The arrays must be instep like trading platforms are, and they use synchronous replications with a limit of 2ms of latency. This can be quite close - too close for real disaster recovery facility. Where the data on the two arrays can be just a little out of step with each other, organizations can make use of asynchronous replication. When it is combined with WAN data acceleration to maximize the performance of the WAN, the distance can be extended to thousands of miles apart with the data being only the latency of the WAN out of sync
Optimal DR sites
Having two data centers in synchronicity with each other is not necessarily a disaster recovery solution. What happens when you are hit with a cyber-attack that corrupts all your data across both sites? This is why you need a disaster recovery plan to be in place whenever a disaster occurs.

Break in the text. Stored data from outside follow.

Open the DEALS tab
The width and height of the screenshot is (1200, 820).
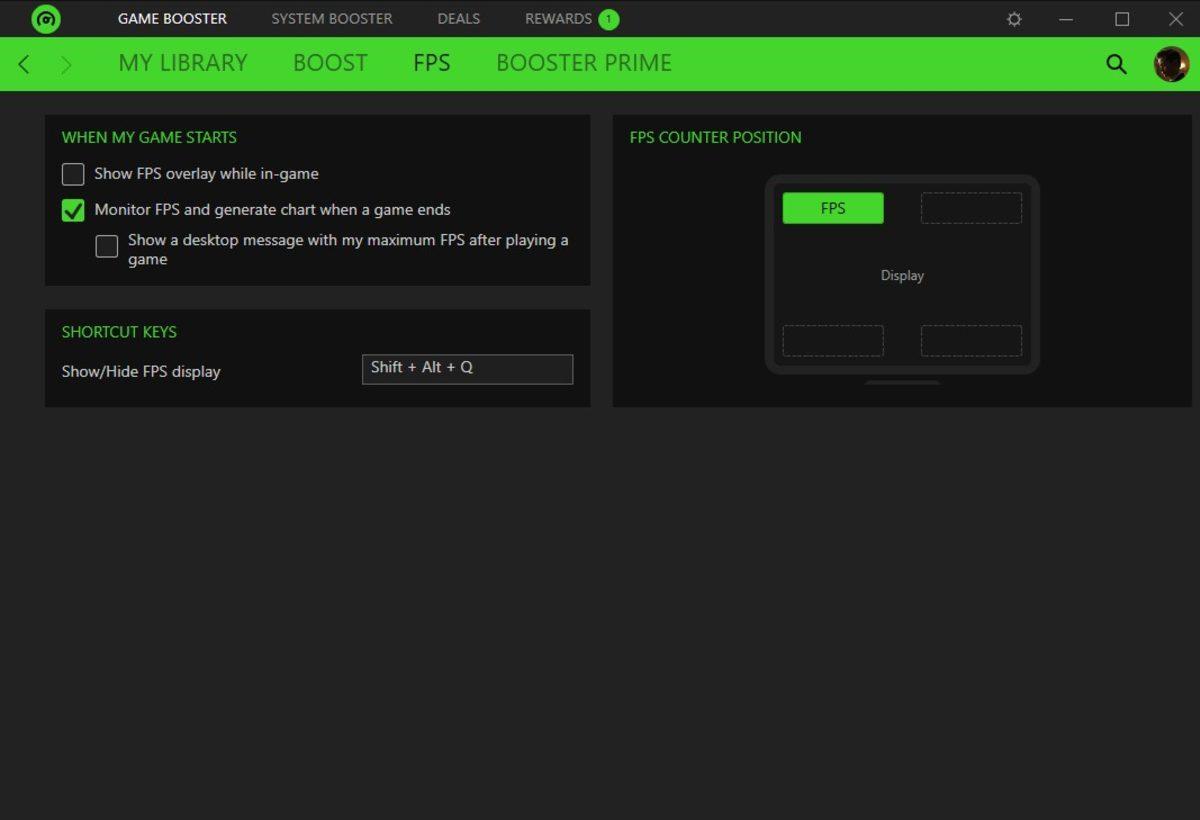coord(458,18)
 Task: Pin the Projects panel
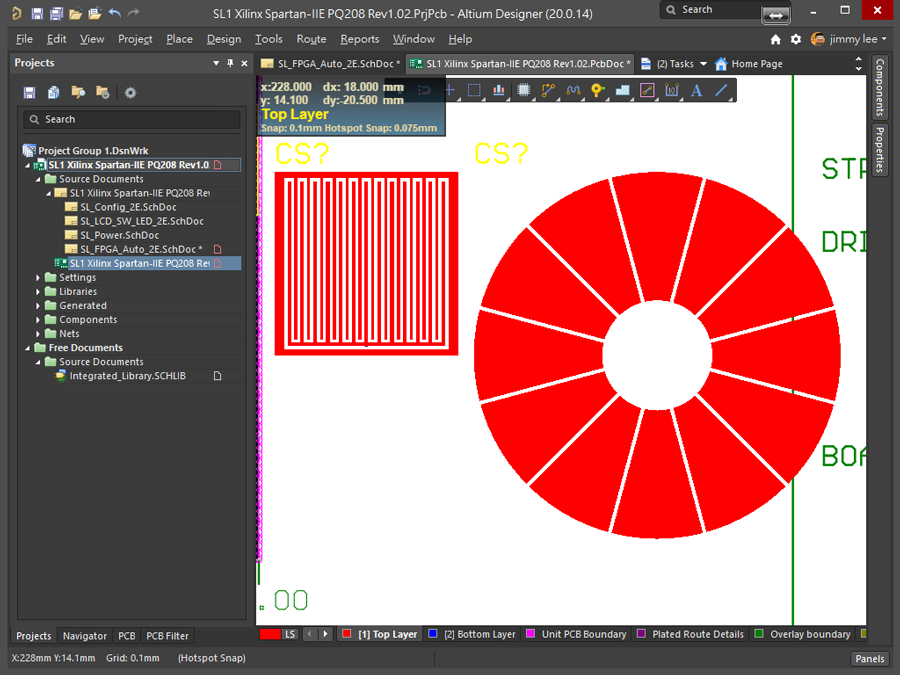click(230, 63)
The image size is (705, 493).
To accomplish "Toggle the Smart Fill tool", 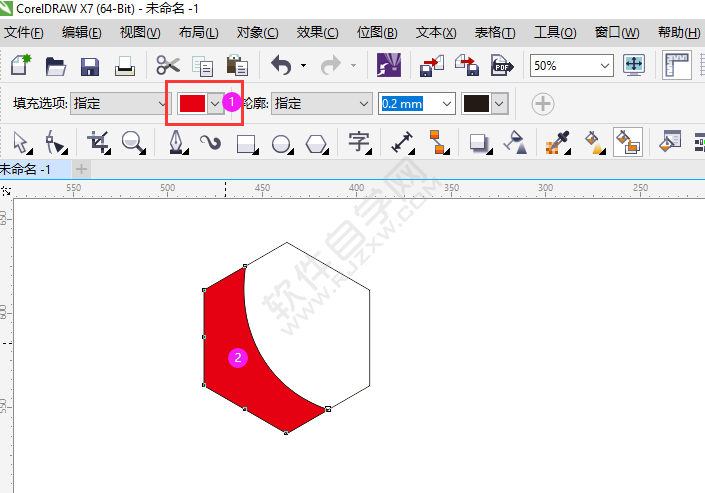I will [628, 142].
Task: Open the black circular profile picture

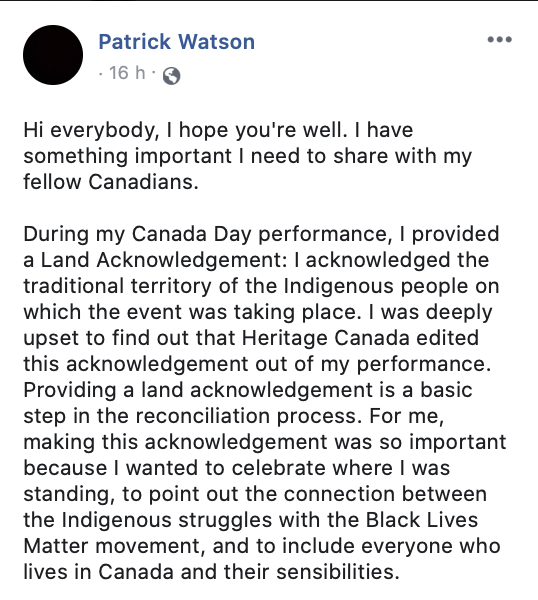Action: point(53,55)
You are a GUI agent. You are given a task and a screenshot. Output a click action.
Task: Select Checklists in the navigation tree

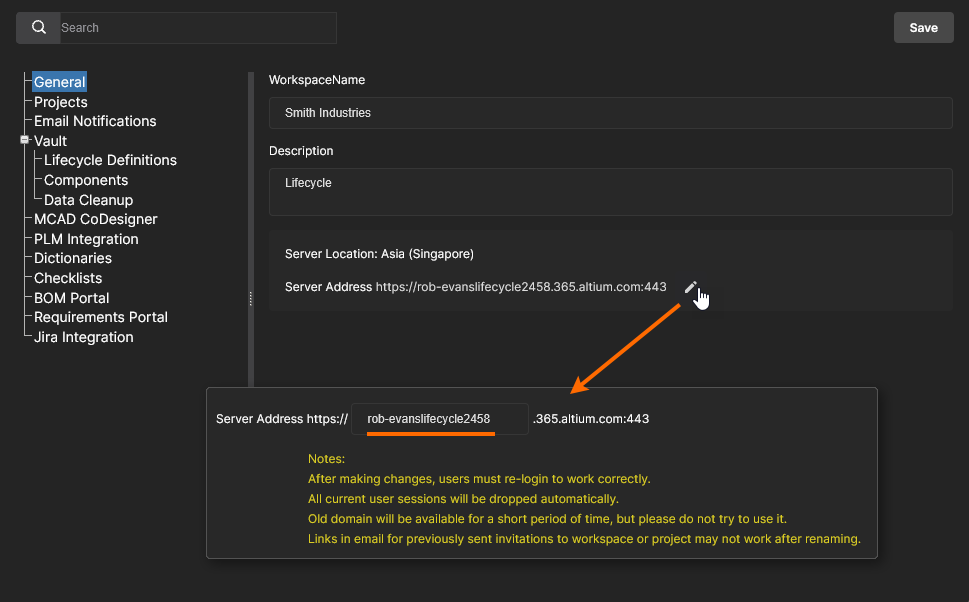click(x=68, y=278)
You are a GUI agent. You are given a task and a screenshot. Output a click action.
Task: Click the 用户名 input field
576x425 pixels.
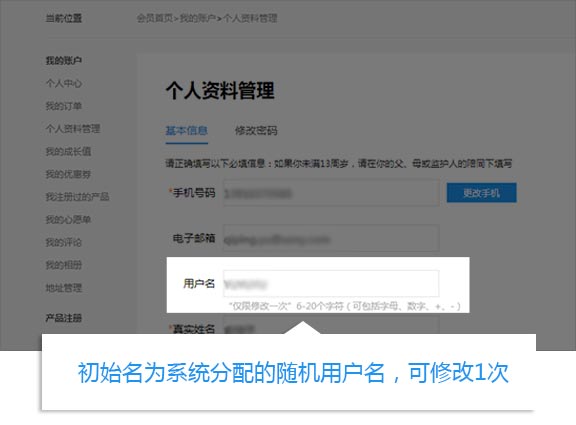(x=331, y=283)
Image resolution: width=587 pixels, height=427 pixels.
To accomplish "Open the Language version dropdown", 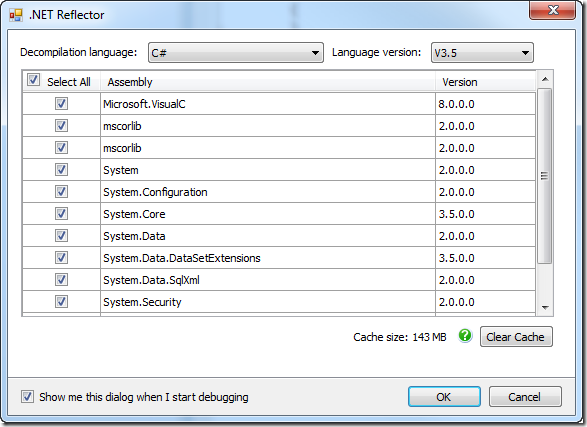I will click(482, 53).
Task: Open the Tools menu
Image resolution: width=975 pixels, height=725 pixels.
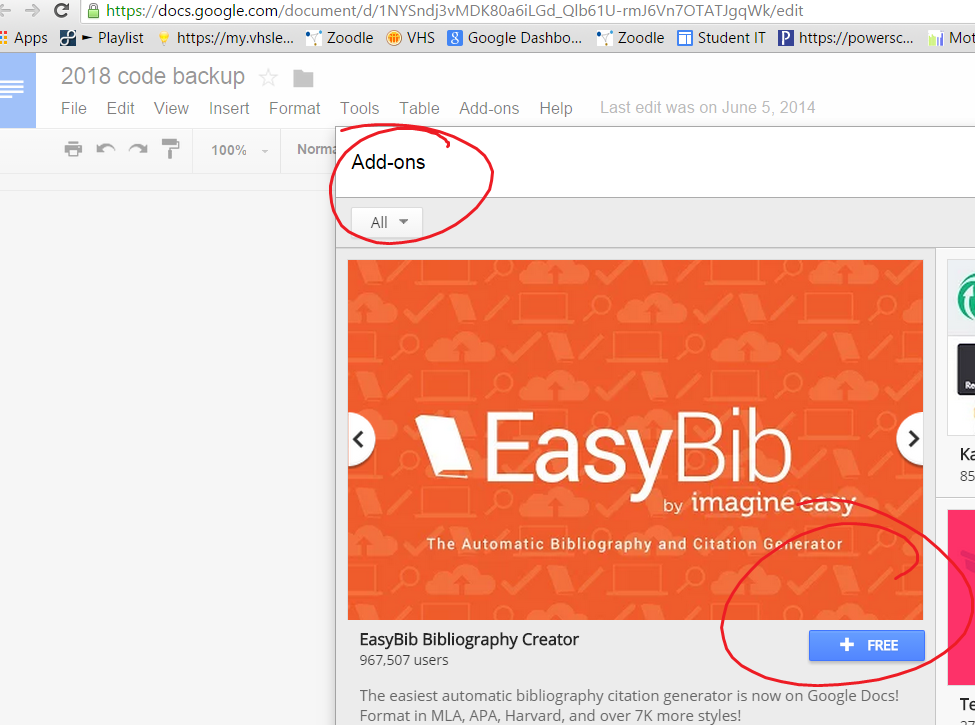Action: pyautogui.click(x=359, y=108)
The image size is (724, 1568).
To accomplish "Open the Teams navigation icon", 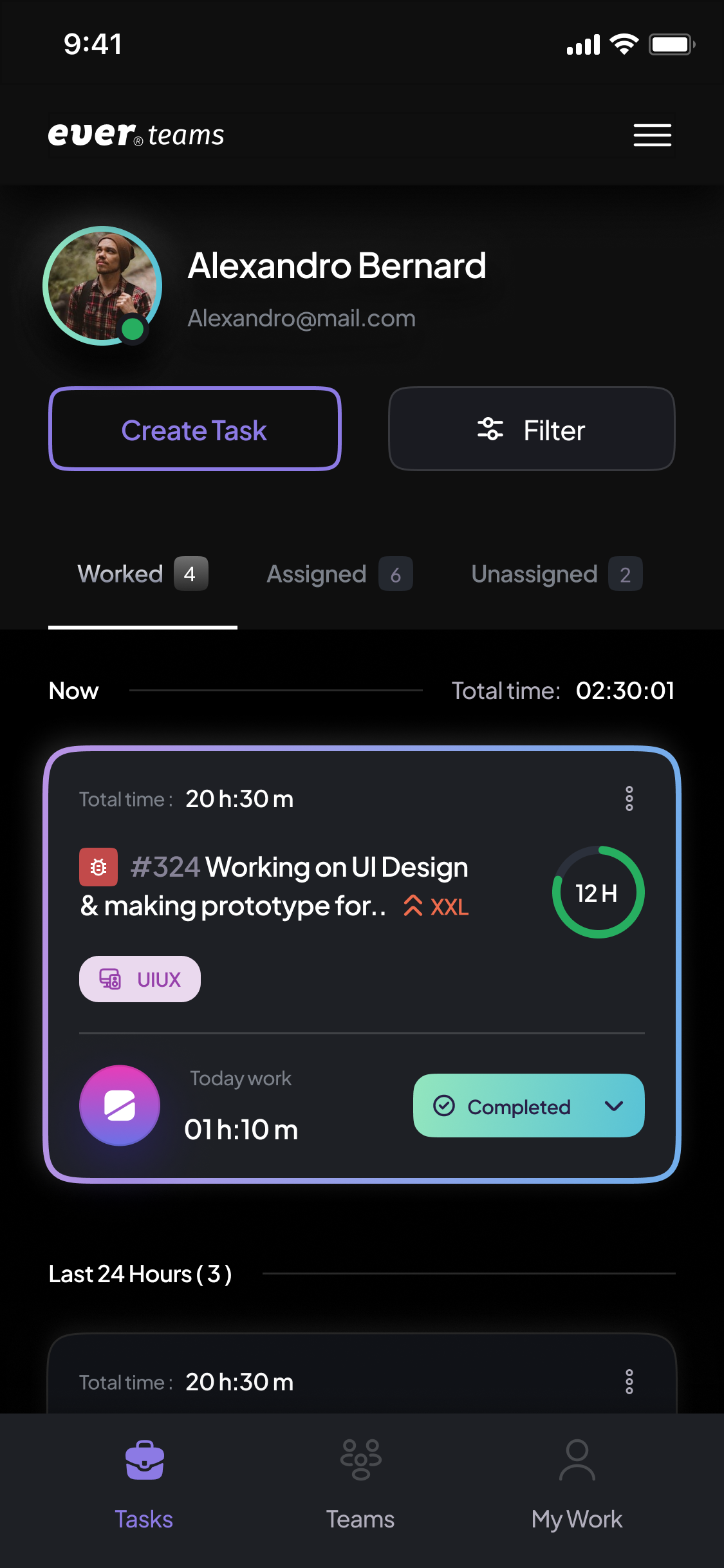I will point(360,1460).
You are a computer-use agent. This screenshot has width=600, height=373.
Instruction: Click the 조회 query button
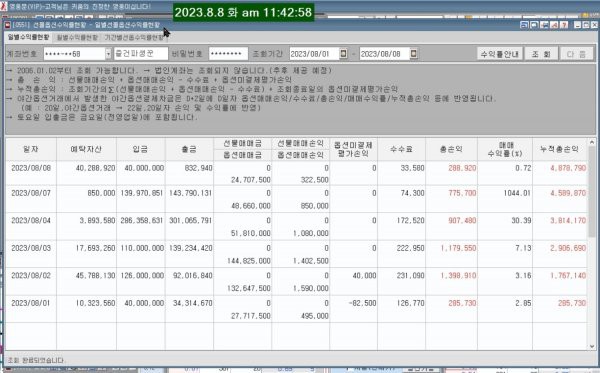click(541, 54)
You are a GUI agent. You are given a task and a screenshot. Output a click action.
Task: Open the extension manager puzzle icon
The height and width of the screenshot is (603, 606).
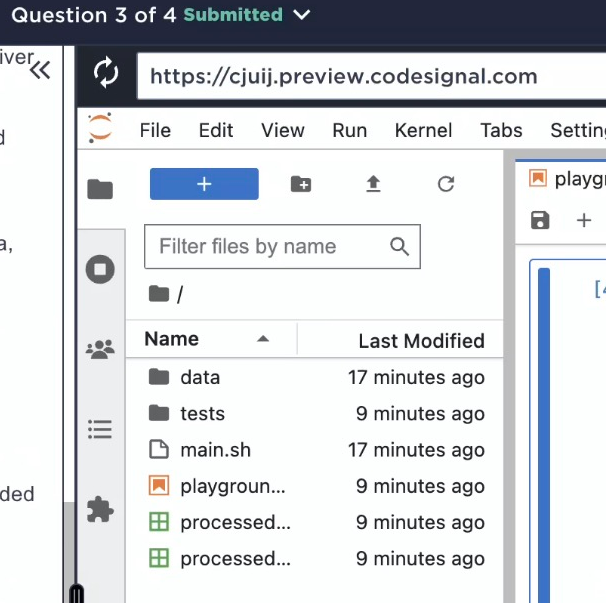tap(100, 509)
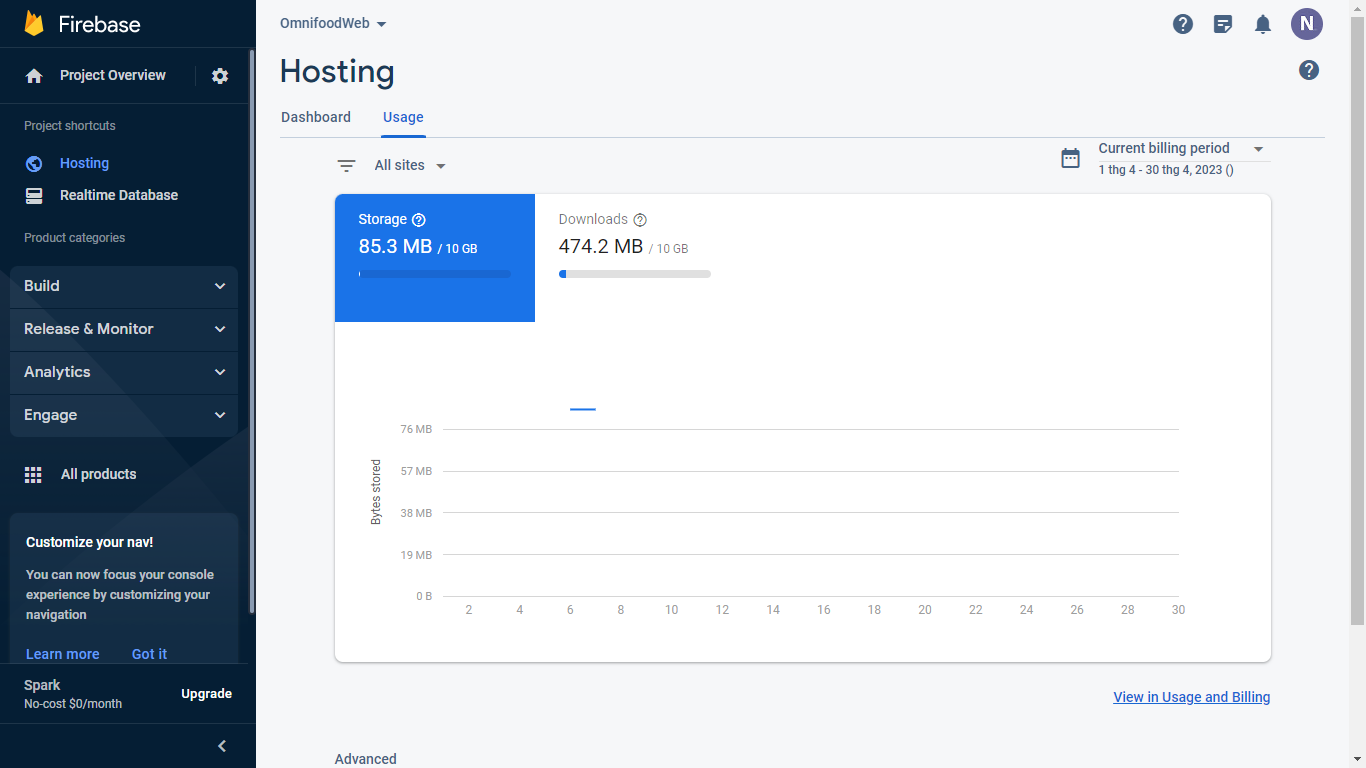Open the All products grid
The height and width of the screenshot is (768, 1366).
[98, 474]
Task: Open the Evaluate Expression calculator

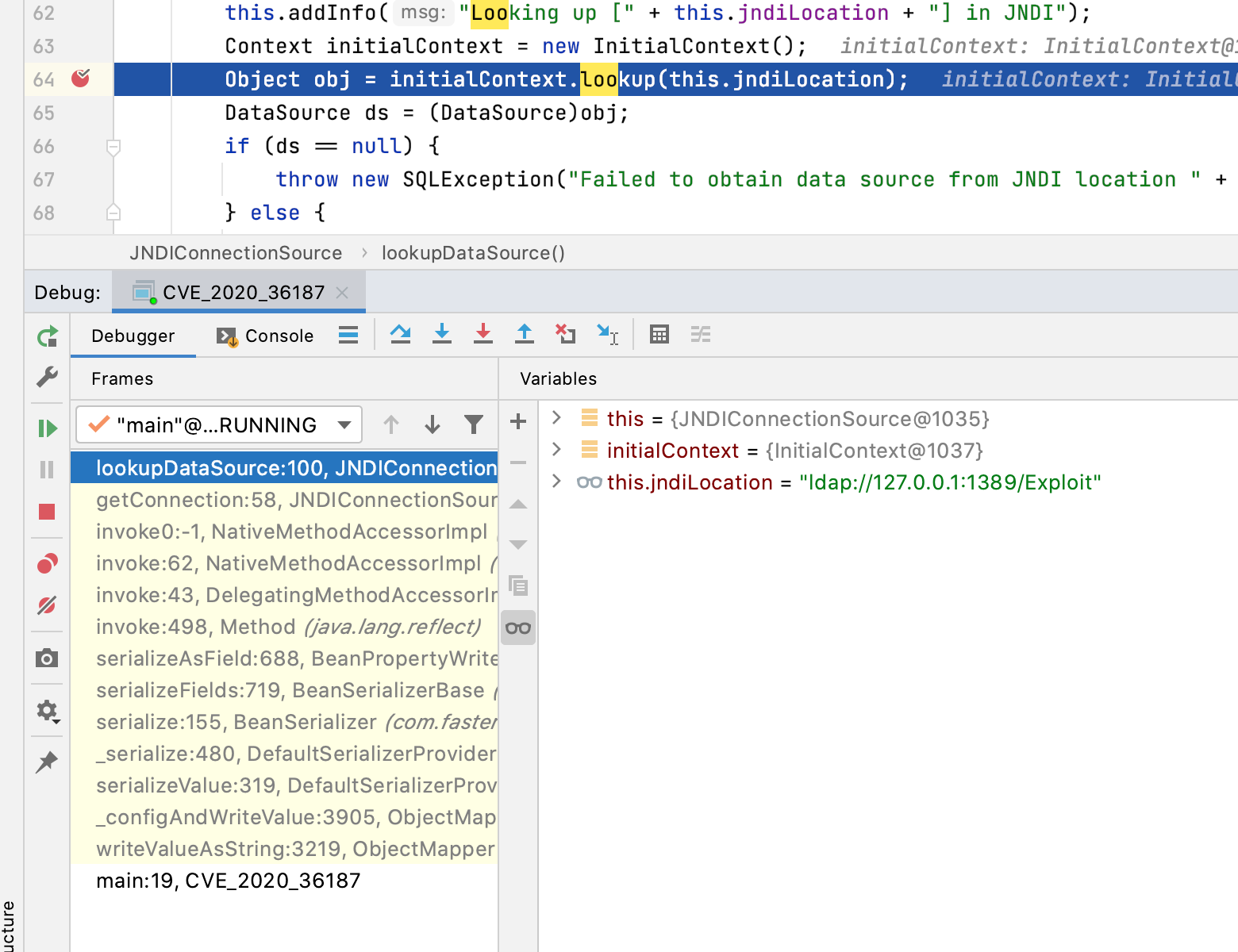Action: coord(659,335)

As part of this plan, DR data should be in three separate places - not two, as Pott advises. If you look at non-stop systems, they always have three nodes. The other aspect of DR that organizations fail to appreciate the need for an “Air Gap” between your systems and your DR data. The cyber-criminals are getting clever at detecting online disk-based back-up systems and corrupting the back-ups as well. That last “air-gapped” copy is therefore your get out of cyberattack jail card.
Denial of access
The last area to address is total disaster, where you lose or are denied access to the data center for some reason. This is since most systems are based on virtualized hardware. These days, many companies are planning to use the cloud for data center DR, rather than the traditional DR facilities from the established players. The advantage of using the cloud as a DR facility is that it is a relatively low-cost option. You still have to overcome the problems of latency and packet loss affecting the performance of your WAN link into the cloud. Yet, duplicating data to two different cloud vendors and keeping this up to date means you improve your chances again of overcoming problems with cloud provider outages and choose the lowest cost option to run up your DR site.
Insurance policy
Disaster recovery, or more to the point service continuity, needn’t cost the earth. Investing in WAN data acceleration, including WAN data acceleration overlays for SD-WANs, as well as backing up data to at least disaster recovery sites could be your organization’s best insurance policy. People often feel there is no need for insurance until an event occurs that leaves that without cover, leading them to have to cover the costs of physical, emotional, financial and sometimes even reputational damage, caused by the disaster or incident.
This doesn’t mean that ease of use isn’t important. It is, but service continuity requires investment in a plan to keep one step ahead of any event that could be detrimental to the ability of an organization to continue to operate without disruption.